Among the lines below, keep only those from the one containing "Screen dimensions: 1635x1069" through the one containing "Open the input", and reproduce them exactly.

= = = = =

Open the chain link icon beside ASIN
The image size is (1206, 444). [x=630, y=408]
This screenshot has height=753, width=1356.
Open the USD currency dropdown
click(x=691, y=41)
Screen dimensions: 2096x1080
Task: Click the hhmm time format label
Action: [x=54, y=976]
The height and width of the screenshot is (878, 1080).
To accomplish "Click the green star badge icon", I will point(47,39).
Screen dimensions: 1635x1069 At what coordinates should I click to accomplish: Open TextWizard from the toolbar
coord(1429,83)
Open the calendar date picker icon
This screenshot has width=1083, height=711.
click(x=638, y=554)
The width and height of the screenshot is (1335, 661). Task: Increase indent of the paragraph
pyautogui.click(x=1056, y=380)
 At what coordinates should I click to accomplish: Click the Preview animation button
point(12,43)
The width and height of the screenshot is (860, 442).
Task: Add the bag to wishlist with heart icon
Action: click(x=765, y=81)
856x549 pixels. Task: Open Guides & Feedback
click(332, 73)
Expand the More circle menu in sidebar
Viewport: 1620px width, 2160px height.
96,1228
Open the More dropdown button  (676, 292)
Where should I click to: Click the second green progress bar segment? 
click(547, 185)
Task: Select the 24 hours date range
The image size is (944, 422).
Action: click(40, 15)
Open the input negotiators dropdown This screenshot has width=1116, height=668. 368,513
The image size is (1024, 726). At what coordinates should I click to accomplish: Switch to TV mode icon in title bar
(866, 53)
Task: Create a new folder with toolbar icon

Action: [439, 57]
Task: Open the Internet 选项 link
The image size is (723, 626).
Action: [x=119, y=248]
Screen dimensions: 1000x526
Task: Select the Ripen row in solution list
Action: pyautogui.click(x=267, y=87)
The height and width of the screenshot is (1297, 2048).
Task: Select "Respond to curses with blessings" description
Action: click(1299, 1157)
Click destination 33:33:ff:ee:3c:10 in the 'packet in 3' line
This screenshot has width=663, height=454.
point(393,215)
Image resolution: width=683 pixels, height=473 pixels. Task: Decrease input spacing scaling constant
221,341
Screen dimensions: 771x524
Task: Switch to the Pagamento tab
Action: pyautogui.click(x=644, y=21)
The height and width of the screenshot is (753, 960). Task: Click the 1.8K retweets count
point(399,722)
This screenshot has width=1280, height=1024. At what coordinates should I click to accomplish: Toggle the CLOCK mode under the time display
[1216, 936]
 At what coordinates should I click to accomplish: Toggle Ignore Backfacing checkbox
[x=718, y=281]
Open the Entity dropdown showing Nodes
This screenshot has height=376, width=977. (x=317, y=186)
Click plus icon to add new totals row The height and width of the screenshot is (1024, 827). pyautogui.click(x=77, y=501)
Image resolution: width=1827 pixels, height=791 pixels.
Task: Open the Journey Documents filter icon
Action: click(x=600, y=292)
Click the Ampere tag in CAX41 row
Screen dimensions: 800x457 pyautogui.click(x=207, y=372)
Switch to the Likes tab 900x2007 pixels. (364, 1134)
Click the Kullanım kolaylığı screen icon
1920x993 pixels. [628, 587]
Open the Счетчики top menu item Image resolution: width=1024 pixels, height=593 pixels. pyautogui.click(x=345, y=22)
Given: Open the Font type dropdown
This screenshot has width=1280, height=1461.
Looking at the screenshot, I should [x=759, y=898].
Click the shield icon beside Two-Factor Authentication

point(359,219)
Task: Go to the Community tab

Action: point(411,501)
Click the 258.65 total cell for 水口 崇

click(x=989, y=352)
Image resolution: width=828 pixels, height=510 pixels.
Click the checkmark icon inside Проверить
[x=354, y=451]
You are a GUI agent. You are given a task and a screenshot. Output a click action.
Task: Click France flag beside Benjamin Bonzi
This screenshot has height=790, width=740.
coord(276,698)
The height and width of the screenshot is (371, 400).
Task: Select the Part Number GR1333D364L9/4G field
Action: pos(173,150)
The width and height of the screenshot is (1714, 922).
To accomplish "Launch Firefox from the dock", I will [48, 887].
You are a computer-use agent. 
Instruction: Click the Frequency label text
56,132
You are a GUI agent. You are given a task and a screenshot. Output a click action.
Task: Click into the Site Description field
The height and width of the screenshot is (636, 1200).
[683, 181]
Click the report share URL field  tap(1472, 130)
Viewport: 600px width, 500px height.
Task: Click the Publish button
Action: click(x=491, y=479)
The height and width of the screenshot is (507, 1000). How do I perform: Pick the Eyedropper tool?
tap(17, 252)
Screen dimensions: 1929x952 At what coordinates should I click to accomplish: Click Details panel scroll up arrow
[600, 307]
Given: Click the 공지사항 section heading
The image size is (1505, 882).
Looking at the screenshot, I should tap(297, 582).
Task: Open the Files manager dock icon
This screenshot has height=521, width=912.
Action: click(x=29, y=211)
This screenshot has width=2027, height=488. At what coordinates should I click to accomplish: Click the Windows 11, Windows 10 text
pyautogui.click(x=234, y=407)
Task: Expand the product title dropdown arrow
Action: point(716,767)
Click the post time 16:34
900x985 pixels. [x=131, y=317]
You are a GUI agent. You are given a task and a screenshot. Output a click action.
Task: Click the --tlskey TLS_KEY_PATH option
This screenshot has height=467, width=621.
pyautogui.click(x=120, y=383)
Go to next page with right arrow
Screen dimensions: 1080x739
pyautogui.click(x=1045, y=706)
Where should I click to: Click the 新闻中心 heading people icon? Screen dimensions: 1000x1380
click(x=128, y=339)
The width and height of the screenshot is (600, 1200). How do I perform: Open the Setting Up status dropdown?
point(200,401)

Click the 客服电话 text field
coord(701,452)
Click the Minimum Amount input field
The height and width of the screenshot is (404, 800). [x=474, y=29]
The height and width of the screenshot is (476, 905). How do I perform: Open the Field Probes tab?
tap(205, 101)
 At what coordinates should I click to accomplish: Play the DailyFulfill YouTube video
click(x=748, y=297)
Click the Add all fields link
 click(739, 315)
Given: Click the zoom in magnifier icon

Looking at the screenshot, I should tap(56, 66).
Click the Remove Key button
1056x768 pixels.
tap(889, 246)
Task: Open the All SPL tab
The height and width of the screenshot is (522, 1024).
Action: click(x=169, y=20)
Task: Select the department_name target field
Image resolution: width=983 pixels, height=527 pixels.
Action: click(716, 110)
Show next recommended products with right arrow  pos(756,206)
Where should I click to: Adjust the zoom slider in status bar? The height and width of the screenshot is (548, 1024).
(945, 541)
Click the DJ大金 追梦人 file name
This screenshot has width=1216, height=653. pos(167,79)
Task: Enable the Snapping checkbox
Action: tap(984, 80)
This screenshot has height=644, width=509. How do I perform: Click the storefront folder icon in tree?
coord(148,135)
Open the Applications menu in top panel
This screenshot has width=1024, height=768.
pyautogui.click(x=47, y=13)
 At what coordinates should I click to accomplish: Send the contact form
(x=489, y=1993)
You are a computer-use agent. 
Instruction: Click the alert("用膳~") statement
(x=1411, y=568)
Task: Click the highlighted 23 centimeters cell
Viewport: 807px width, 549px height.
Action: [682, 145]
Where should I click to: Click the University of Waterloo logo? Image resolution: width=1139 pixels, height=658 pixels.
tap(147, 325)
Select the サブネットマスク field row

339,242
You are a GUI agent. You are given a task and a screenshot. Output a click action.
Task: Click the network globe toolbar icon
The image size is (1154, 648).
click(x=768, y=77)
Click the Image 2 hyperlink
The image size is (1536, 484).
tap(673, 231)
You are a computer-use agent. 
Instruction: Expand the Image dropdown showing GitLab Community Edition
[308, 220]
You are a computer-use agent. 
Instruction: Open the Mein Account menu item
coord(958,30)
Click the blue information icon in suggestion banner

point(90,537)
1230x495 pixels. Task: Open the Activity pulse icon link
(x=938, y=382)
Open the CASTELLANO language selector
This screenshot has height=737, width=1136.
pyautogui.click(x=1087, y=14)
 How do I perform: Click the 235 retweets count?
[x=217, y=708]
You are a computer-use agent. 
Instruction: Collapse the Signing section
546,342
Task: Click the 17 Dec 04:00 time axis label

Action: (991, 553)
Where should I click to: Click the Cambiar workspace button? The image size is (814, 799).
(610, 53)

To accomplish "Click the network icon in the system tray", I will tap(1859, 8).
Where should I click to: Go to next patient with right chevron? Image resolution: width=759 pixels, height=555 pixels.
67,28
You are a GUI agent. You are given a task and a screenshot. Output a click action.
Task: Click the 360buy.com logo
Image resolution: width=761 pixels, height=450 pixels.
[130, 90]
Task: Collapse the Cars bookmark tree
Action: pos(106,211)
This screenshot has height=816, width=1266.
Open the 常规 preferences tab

= = = = =

■ **FINISHED TASK**:
Screen dimensions: 1635x1069 At what coordinates should I click to accomplish: Open TextWizard from the toolbar
coord(1429,83)
Open the calendar date picker icon
This screenshot has width=1083, height=711.
click(x=638, y=554)
The width and height of the screenshot is (1335, 661). Task: Increase indent of the paragraph
pyautogui.click(x=1056, y=380)
 At what coordinates should I click to accomplish: Click the Preview animation button
point(12,43)
The width and height of the screenshot is (860, 442).
Task: Add the bag to wishlist with heart icon
Action: click(x=765, y=81)
856x549 pixels. Task: Open Guides & Feedback
click(332, 73)
Expand the More circle menu in sidebar
Viewport: 1620px width, 2160px height.
96,1228
Open the More dropdown button  (676, 292)
Where should I click to: Click the second green progress bar segment? 
click(547, 185)
Task: Select the 24 hours date range
The image size is (944, 422).
Action: click(40, 15)
Open the input negotiators dropdown This screenshot has width=1116, height=668. 368,513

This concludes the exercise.